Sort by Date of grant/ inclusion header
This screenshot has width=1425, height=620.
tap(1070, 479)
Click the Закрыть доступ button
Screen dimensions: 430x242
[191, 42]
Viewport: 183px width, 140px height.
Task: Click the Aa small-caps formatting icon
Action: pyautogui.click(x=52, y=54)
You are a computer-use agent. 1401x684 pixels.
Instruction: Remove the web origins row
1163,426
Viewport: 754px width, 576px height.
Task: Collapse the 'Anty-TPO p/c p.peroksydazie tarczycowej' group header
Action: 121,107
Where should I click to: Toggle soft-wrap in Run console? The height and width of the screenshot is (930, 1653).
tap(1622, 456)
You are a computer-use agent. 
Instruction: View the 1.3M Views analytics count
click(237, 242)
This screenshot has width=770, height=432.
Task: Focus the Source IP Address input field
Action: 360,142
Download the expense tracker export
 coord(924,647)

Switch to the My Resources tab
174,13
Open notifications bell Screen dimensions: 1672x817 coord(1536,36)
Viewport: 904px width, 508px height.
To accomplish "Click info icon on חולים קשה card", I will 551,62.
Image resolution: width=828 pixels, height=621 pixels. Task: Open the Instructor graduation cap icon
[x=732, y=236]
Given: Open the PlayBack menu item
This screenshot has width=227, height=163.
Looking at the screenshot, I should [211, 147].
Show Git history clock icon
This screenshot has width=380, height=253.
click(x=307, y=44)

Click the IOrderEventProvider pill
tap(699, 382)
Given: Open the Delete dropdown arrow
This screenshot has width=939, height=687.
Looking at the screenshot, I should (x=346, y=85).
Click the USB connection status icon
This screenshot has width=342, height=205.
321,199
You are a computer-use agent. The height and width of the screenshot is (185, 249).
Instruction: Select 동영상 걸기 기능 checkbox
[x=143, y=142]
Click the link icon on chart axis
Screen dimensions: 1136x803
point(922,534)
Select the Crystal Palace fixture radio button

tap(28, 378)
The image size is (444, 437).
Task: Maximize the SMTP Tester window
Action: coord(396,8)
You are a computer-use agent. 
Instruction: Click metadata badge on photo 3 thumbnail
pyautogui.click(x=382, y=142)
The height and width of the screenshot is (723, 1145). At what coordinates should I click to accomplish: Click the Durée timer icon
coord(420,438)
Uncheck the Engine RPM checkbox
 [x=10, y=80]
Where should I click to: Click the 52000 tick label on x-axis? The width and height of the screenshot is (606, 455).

## Short exercise
Print all of the items above again, word for word and unchanged.

## Solution for this exercise
Sort by Date of grant/ inclusion header
This screenshot has width=1425, height=620.
tap(1070, 479)
Click the Закрыть доступ button
Screen dimensions: 430x242
[191, 42]
Viewport: 183px width, 140px height.
Task: Click the Aa small-caps formatting icon
Action: pyautogui.click(x=52, y=54)
You are a computer-use agent. 1401x684 pixels.
Instruction: Remove the web origins row
1163,426
Viewport: 754px width, 576px height.
Task: Collapse the 'Anty-TPO p/c p.peroksydazie tarczycowej' group header
Action: 121,107
Where should I click to: Toggle soft-wrap in Run console? The height and width of the screenshot is (930, 1653).
tap(1622, 456)
You are a computer-use agent. 
Instruction: View the 1.3M Views analytics count
click(237, 242)
This screenshot has width=770, height=432.
Task: Focus the Source IP Address input field
Action: 360,142
Download the expense tracker export
 coord(924,647)

Switch to the My Resources tab
174,13
Open notifications bell Screen dimensions: 1672x817 coord(1536,36)
Viewport: 904px width, 508px height.
To accomplish "Click info icon on חולים קשה card", I will 551,62.
Image resolution: width=828 pixels, height=621 pixels. Task: Open the Instructor graduation cap icon
[x=732, y=236]
Given: Open the PlayBack menu item
This screenshot has width=227, height=163.
Looking at the screenshot, I should [211, 147].
Show Git history clock icon
This screenshot has width=380, height=253.
click(x=307, y=44)

Click the IOrderEventProvider pill
tap(699, 382)
Given: Open the Delete dropdown arrow
This screenshot has width=939, height=687.
Looking at the screenshot, I should (x=346, y=85).
Click the USB connection status icon
This screenshot has width=342, height=205.
321,199
You are a computer-use agent. The height and width of the screenshot is (185, 249).
Instruction: Select 동영상 걸기 기능 checkbox
[x=143, y=142]
Click the link icon on chart axis
Screen dimensions: 1136x803
point(922,534)
Select the Crystal Palace fixture radio button

tap(28, 378)
The image size is (444, 437).
Task: Maximize the SMTP Tester window
Action: coord(396,8)
You are a computer-use agent. 
Instruction: Click metadata badge on photo 3 thumbnail
pyautogui.click(x=382, y=142)
The height and width of the screenshot is (723, 1145). At what coordinates should I click to accomplish: Click the Durée timer icon
coord(420,438)
Uncheck the Engine RPM checkbox
 [x=10, y=80]
Where should I click to: Click the 52000 tick label on x-axis? The width and height of the screenshot is (606, 455).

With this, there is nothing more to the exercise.